Imagine Schools: “On the lookout for a quick buck, seemingly focused more on flipping property than educating children”

by David Safier

I could have written those harsh words in the headline, but I didn't. They're from an editorial in today's St. Louis Post-Dispatch. Here's the complete paragraph.

The for-profit company [Imagine Schools Inc.] always was on the lookout for a quick buck, seemingly focused more on flipping property than educating children. The charter's sponsor waited too long to pay attention. Conservative state lawmakers, intent on pushing competition for public schools in any way possible, ignored pleas to make sure that charter schools were accountable.

The editorial is referring to the closing of two St. Louis charter schools run by the for-profit Imagine Schools, with four other schools run by Imagine on probation.

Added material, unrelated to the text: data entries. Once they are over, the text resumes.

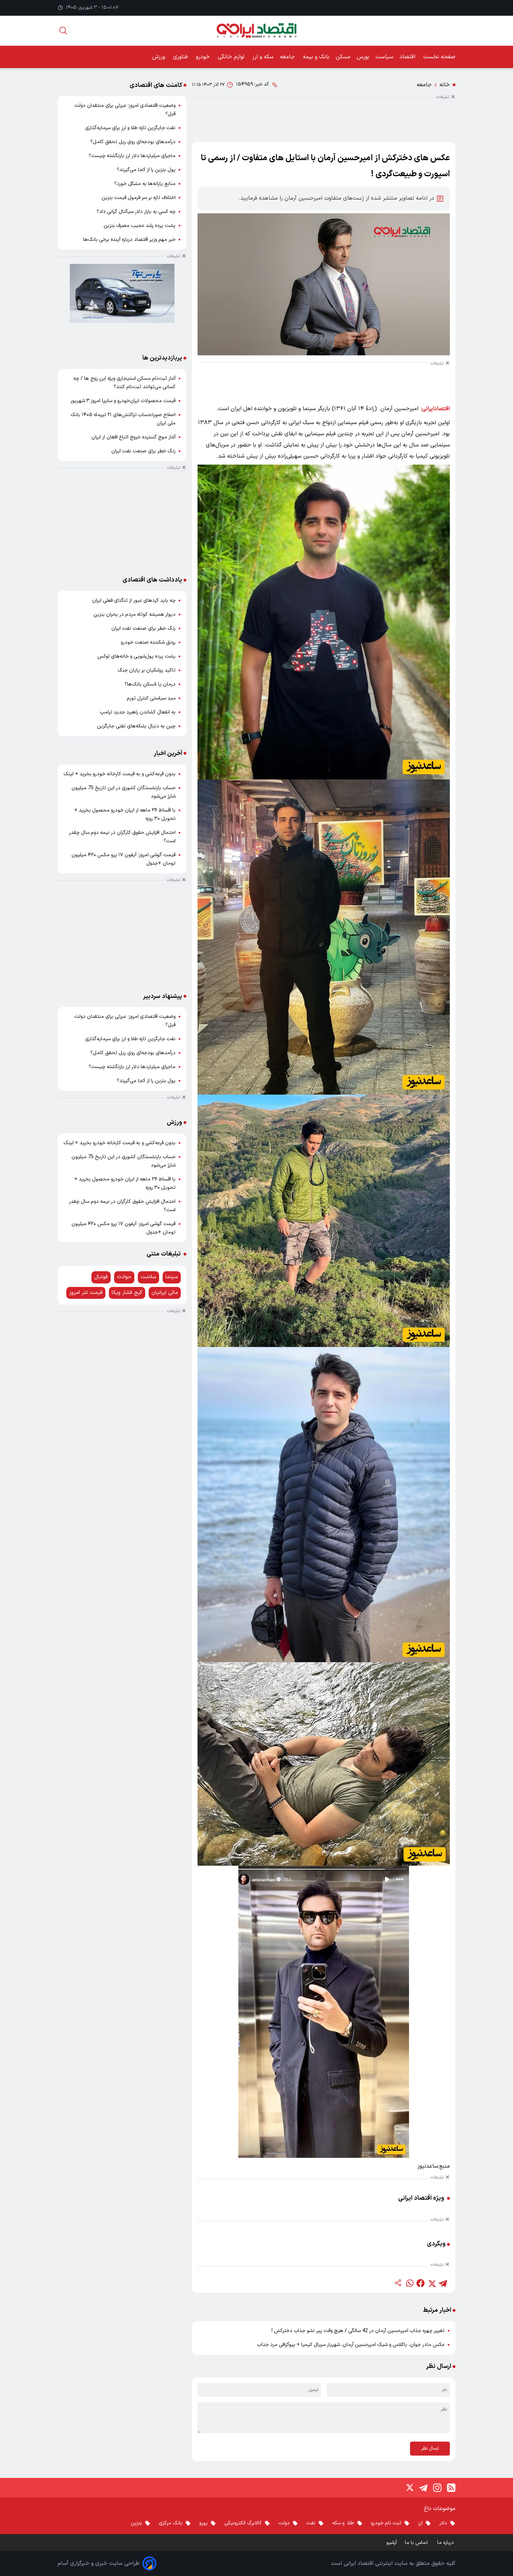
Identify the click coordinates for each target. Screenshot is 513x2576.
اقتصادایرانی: (435, 409)
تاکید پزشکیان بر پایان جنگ (147, 670)
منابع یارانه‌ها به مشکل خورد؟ (145, 183)
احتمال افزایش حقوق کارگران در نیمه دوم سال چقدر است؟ (122, 837)
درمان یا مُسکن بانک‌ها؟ (150, 684)
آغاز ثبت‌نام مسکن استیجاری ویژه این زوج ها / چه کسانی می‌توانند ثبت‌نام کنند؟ (124, 383)
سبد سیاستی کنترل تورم (151, 698)
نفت (310, 2523)
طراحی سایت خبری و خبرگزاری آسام (99, 2563)
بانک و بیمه (316, 57)
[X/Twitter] (409, 2488)
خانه (444, 85)
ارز (420, 2523)
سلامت (148, 1277)
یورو (203, 2523)
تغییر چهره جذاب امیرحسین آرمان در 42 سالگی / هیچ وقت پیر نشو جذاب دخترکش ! (358, 2330)
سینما (171, 1277)
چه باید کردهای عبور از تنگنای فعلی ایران (134, 600)
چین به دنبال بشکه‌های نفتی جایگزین (136, 726)
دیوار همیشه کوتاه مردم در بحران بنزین (135, 614)
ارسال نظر (430, 2448)
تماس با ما (417, 2542)
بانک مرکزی (171, 2523)
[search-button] (63, 30)
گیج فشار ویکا (127, 1293)
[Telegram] (423, 2488)
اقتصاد (408, 57)
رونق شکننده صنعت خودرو (148, 642)
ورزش (159, 57)
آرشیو (391, 2542)
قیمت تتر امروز (86, 1293)
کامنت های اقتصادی (155, 85)
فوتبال (101, 1277)
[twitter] (432, 2283)
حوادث (124, 1277)
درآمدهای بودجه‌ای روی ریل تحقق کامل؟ (133, 142)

Here's more from the editorial.

The Imagine schools effort started with well-meaning [local] people trying to create new opportunity for children who need hope. Instead, the kids found themselves stuck in schools that were, by most objective standards, performing worse than the public schools the students fled.

[snip]

Anger rises up like bile when contemplating the real damage done to families by putting profits above progress.

[snip]

St. Louis failed miserably in allowing Imagine and Paideia Academy and other poorly performing charters to operate too long without proving that they were worth the effort.

The editorial is not a jeremiad against charter schools, by the way. It praises charters, and private nonprofit schools, which focus on children's educational needs. It even compliments the city's public schools for gettting better, albeit not quickly enough.

The editorial singles out the for-profit Imagine Schools for contempt, something we have seen in papers in Indiana and Texas as well. Both Florida and California have refused to allow Imagine charters in some cities, indicating there is something questionable about the whole Imagine Schools enterprise.

In Arizona, however, no journalist has seen fit to pull back the curtain and find out what's going on in the state's 18 Imagine charter schools. I'm not a journalist. I lack the training, and I don't have the investigative heft of a newspaper behind me, so I can't go much beyond what I find in public records. The children of Arizona deserve a thorough airing of the conditions in the state's Imagine Schools, based on the for-profit corporation's record elsewhere. I guess that will have to wait until one of our papers — probably a Phoenix-based publication, since that's where most of the Imagine charters are located — takes a look, or a current or former Imagine employee steps forward with information.